CreateUnit transformation
This basic transformation creates the files for a new and empty unit U. Since the unit is not yet used anywhere, creating it does not have an impact on the build description. In the programming language C, a new body file U.c and header file U.h are created.
DeleteUnit transformation
This basic transformation deletes the files of a unit U given the precondition that the functions in unit U are no longer being used. The build description need not be altered. For the programming language C, the body file U.c and the header file U.h are deleted.
RenameUnit transformation
This basic transformation renames the files of a unit U to a unit V given the precondition that unit V does not yet exist. If unit V does exist, it will be overwritten. Every unit X that uses functions of unit U needs to import unit V instead. In the programming language C, the #include"U.h" is replaced by #include"V.h" in the files of unit X. In the build description, every occurrence of unit U is replaced by unit V.
IsolateFunction transformation
This basic transformation isolates one function F from unit U and relocates it to an existing empty unit V. Every unit X that uses function F needs to import unit V. If unit X does not use any other functions of unit U, the import of unit U can be removed. In the programming language C, the statement #include"V.h" is added to the files of unit X. In the build description, a dependency with unit V is added to unit X.
CombineUnits transformation
This basic transformation combines two units U and V into an existing empty unit W (not equal to U and V ). Every unit X that uses functions from either unit U or V needs to replace the imports with an import of unit W. In the programming language C, the statements #include"U.h" and #include"V.h" are removed from the files of unit X, and a statement #include"W.h" is added. In the build description, every occurrence of unit U and unit V is replaced by unit W.
MoveFunction transformation
This composite transformation moves a function F from unit U to unit V. It can be constructed using the previously defined basic transformations.
1.
CreateUnit T1
2.
IsolateFunction F from unit U in unit T1
3.
CreateUnit T2
4.
CombineUnits T1 and V into unit T2
5.
DeleteUnit T1
6.
DeleteUnit V
7.
RenameUnit T2 to unit V
Once the ideas have been evaluated and turned into recipes, they can be expressed in architecture transformations as we have seen above. So in principle it is now clear what has to be done in the software. Implementing the transformations is another issue. In order to make automatic changes in the complete software, we implement a software renovation factory. This is an architecture that enables rapid implementation of tools that are typical of code changes. The construction of such factories is beyond the scope of this paper. The interested reader is referred to [BKV96,KV98,BKV98,DKV99,SV99b,SV99a,BD99].
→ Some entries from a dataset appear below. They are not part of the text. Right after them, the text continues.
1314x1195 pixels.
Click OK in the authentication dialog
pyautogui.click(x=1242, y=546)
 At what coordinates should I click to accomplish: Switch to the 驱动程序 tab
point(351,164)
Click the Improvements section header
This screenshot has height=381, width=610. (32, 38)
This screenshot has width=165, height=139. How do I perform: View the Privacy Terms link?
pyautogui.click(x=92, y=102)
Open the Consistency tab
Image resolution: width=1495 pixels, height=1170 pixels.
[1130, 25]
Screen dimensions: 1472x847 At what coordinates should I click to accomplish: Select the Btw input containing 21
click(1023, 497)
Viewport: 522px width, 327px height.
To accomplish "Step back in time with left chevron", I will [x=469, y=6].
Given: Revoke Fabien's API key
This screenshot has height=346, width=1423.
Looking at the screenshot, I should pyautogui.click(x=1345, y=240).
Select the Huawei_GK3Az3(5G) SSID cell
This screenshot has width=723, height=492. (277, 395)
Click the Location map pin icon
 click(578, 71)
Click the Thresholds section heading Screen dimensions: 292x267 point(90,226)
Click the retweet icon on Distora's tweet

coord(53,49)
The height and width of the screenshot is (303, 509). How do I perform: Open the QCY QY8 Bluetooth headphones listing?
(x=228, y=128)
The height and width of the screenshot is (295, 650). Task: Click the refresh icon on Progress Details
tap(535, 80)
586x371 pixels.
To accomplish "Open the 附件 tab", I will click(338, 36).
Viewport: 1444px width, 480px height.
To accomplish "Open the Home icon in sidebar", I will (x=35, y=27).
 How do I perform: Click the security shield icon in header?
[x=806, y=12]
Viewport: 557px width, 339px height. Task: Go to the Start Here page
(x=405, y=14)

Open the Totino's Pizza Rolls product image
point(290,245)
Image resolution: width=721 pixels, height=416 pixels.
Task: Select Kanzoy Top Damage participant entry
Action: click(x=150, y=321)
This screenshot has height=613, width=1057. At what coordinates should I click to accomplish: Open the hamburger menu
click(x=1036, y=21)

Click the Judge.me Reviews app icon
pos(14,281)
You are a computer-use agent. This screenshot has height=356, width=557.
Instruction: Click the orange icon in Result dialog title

The systems we are dealing with are mixed-language applications. We have to construct a reengineering grammar that understands all applied languages. [SV99a] describes a process and tools generating a reengineering grammar from the source code of compilers. In that paper, 20 sublanguages play a role. When the grammar has been defined, we can generate software that we call a software renovation factory; see [SV99b] for an overview and [BD99] for applications. Setting up such a factory takes time for systems containing dozens of different languages. The individual grammars of the compilers and scripting facilities need to be reverse engineered. The actual generation of the software factories is automatic.
To be able to carry out basic architecture transformations we can annotate some of the software with so-called scaffolding information ([SV99c]). For example, when a function is moved to another file, we can annotate all calls to this function in the source files so that we know in a later stage that we can turn those calls into other calls. It will be clear that the architecture transformations are implemented as complete assembly lines containing many small steps.
To give an example of architecture transformations using scaffolding, when we generate a software renovation factory from a modular grammar, the entire system consists of grammar files, and the transformation is called Gen-Factory. The implementation parses the entire grammar system using scaffolding and the transformation is effected throughout the entire system in about 200 different steps. Similar principles apply to the architecture transformations for systems other than those consisting of grammar files.